What you have to do: An exact, complete copy of the data that follows is needed.

[Saved data entries]
- - -

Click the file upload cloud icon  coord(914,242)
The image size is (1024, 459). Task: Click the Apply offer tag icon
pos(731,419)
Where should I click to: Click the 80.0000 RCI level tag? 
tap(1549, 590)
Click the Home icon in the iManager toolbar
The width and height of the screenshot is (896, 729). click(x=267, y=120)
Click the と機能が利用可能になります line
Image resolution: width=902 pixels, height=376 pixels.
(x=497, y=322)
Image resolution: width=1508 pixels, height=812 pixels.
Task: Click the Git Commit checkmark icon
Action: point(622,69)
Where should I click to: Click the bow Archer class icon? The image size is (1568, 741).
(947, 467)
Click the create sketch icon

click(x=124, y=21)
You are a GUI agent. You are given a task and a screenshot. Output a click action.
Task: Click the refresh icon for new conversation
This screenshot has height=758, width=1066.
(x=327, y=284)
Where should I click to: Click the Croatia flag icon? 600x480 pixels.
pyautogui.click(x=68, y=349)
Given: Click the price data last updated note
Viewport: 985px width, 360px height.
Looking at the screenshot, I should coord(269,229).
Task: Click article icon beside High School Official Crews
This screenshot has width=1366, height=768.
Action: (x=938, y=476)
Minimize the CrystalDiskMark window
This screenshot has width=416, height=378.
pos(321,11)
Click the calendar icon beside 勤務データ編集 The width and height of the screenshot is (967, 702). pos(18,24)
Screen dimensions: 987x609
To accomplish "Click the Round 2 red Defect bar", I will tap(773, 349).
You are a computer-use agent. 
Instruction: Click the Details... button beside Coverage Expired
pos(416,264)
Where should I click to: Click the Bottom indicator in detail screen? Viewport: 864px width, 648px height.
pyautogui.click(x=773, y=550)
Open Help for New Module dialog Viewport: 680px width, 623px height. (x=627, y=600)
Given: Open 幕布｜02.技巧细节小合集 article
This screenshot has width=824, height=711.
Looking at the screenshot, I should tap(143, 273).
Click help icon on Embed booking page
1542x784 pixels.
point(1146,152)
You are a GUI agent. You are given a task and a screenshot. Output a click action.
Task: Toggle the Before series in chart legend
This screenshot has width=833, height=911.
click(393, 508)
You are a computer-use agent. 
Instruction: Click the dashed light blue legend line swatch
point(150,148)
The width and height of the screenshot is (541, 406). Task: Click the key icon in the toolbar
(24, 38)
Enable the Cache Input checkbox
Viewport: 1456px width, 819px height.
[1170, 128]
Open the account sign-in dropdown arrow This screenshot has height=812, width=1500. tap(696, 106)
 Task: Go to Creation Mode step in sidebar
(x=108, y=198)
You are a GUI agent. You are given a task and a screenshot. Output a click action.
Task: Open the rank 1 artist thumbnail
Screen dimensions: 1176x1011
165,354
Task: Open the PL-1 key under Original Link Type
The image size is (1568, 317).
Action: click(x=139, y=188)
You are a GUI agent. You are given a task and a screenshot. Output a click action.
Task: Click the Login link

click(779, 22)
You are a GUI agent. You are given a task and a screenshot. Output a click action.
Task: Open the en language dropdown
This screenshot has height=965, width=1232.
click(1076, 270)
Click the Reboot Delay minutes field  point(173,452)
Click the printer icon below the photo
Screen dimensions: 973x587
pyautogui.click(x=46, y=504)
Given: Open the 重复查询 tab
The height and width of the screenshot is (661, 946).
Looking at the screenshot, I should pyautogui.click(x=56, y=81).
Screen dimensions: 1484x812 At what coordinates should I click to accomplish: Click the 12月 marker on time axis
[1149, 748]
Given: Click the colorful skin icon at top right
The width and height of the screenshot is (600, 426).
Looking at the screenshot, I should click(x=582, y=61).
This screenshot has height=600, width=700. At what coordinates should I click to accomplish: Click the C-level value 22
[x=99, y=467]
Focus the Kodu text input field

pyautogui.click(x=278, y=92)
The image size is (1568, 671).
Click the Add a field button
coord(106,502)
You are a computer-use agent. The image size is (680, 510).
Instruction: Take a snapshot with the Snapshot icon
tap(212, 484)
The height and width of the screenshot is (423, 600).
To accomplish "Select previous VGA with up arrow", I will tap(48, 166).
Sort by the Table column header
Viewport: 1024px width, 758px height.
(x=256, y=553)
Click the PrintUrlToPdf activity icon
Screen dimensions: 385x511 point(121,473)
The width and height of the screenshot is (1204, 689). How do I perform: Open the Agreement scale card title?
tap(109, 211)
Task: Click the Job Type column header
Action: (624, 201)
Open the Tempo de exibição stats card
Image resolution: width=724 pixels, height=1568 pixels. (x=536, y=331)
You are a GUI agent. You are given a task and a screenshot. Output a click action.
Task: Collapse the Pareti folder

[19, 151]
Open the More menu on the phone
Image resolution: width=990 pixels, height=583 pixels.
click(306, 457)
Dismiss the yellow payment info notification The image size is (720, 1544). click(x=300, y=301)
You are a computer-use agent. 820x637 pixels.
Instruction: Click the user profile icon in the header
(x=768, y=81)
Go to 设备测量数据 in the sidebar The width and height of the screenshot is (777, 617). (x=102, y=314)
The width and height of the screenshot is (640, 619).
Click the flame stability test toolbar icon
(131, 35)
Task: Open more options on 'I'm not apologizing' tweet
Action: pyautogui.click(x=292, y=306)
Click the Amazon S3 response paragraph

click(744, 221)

- - -

Solution to the exercise:
Click the file upload cloud icon  coord(914,242)
The image size is (1024, 459). Task: Click the Apply offer tag icon
pos(731,419)
Where should I click to: Click the 80.0000 RCI level tag? 
tap(1549, 590)
Click the Home icon in the iManager toolbar
The width and height of the screenshot is (896, 729). click(x=267, y=120)
Click the と機能が利用可能になります line
Image resolution: width=902 pixels, height=376 pixels.
(x=497, y=322)
Image resolution: width=1508 pixels, height=812 pixels.
Task: Click the Git Commit checkmark icon
Action: point(622,69)
Where should I click to: Click the bow Archer class icon? The image size is (1568, 741).
(947, 467)
Click the create sketch icon

click(x=124, y=21)
You are a GUI agent. You are given a task and a screenshot. Output a click action.
Task: Click the refresh icon for new conversation
This screenshot has height=758, width=1066.
(x=327, y=284)
Where should I click to: Click the Croatia flag icon? 600x480 pixels.
pyautogui.click(x=68, y=349)
Given: Click the price data last updated note
Viewport: 985px width, 360px height.
Looking at the screenshot, I should coord(269,229).
Task: Click article icon beside High School Official Crews
This screenshot has width=1366, height=768.
Action: (x=938, y=476)
Minimize the CrystalDiskMark window
This screenshot has width=416, height=378.
pos(321,11)
Click the calendar icon beside 勤務データ編集 The width and height of the screenshot is (967, 702). pos(18,24)
Screen dimensions: 987x609
To accomplish "Click the Round 2 red Defect bar", I will tap(773, 349).
You are a computer-use agent. 
Instruction: Click the Details... button beside Coverage Expired
pos(416,264)
Where should I click to: Click the Bottom indicator in detail screen? Viewport: 864px width, 648px height.
pyautogui.click(x=773, y=550)
Open Help for New Module dialog Viewport: 680px width, 623px height. (x=627, y=600)
Given: Open 幕布｜02.技巧细节小合集 article
This screenshot has width=824, height=711.
Looking at the screenshot, I should tap(143, 273).
Click help icon on Embed booking page
1542x784 pixels.
point(1146,152)
You are a GUI agent. You are given a task and a screenshot. Output a click action.
Task: Toggle the Before series in chart legend
This screenshot has width=833, height=911.
click(393, 508)
You are a computer-use agent. 
Instruction: Click the dashed light blue legend line swatch
point(150,148)
The width and height of the screenshot is (541, 406). Task: Click the key icon in the toolbar
(24, 38)
Enable the Cache Input checkbox
Viewport: 1456px width, 819px height.
[1170, 128]
Open the account sign-in dropdown arrow This screenshot has height=812, width=1500. tap(696, 106)
 Task: Go to Creation Mode step in sidebar
(x=108, y=198)
You are a GUI agent. You are given a task and a screenshot. Output a click action.
Task: Open the rank 1 artist thumbnail
Screen dimensions: 1176x1011
165,354
Task: Open the PL-1 key under Original Link Type
The image size is (1568, 317).
Action: click(x=139, y=188)
You are a GUI agent. You are given a task and a screenshot. Output a click action.
Task: Click the Login link

click(779, 22)
You are a GUI agent. You are given a task and a screenshot. Output a click action.
Task: Open the en language dropdown
This screenshot has height=965, width=1232.
click(1076, 270)
Click the Reboot Delay minutes field  point(173,452)
Click the printer icon below the photo
Screen dimensions: 973x587
pyautogui.click(x=46, y=504)
Given: Open the 重复查询 tab
The height and width of the screenshot is (661, 946).
Looking at the screenshot, I should pyautogui.click(x=56, y=81).
Screen dimensions: 1484x812 At what coordinates should I click to accomplish: Click the 12月 marker on time axis
[1149, 748]
Given: Click the colorful skin icon at top right
The width and height of the screenshot is (600, 426).
Looking at the screenshot, I should click(x=582, y=61).
This screenshot has height=600, width=700. At what coordinates should I click to accomplish: Click the C-level value 22
[x=99, y=467]
Focus the Kodu text input field

pyautogui.click(x=278, y=92)
The image size is (1568, 671).
Click the Add a field button
coord(106,502)
You are a computer-use agent. The image size is (680, 510).
Instruction: Take a snapshot with the Snapshot icon
tap(212, 484)
The height and width of the screenshot is (423, 600).
To accomplish "Select previous VGA with up arrow", I will tap(48, 166).
Sort by the Table column header
Viewport: 1024px width, 758px height.
(x=256, y=553)
Click the PrintUrlToPdf activity icon
Screen dimensions: 385x511 point(121,473)
The width and height of the screenshot is (1204, 689). How do I perform: Open the Agreement scale card title?
tap(109, 211)
Task: Click the Job Type column header
Action: (624, 201)
Open the Tempo de exibição stats card
Image resolution: width=724 pixels, height=1568 pixels. (x=536, y=331)
You are a GUI agent. You are given a task and a screenshot. Output a click action.
Task: Collapse the Pareti folder

[19, 151]
Open the More menu on the phone
Image resolution: width=990 pixels, height=583 pixels.
click(306, 457)
Dismiss the yellow payment info notification The image size is (720, 1544). click(x=300, y=301)
You are a computer-use agent. 820x637 pixels.
Instruction: Click the user profile icon in the header
(x=768, y=81)
Go to 设备测量数据 in the sidebar The width and height of the screenshot is (777, 617). (x=102, y=314)
The width and height of the screenshot is (640, 619).
Click the flame stability test toolbar icon
(131, 35)
Task: Open more options on 'I'm not apologizing' tweet
Action: pyautogui.click(x=292, y=306)
Click the Amazon S3 response paragraph

click(744, 221)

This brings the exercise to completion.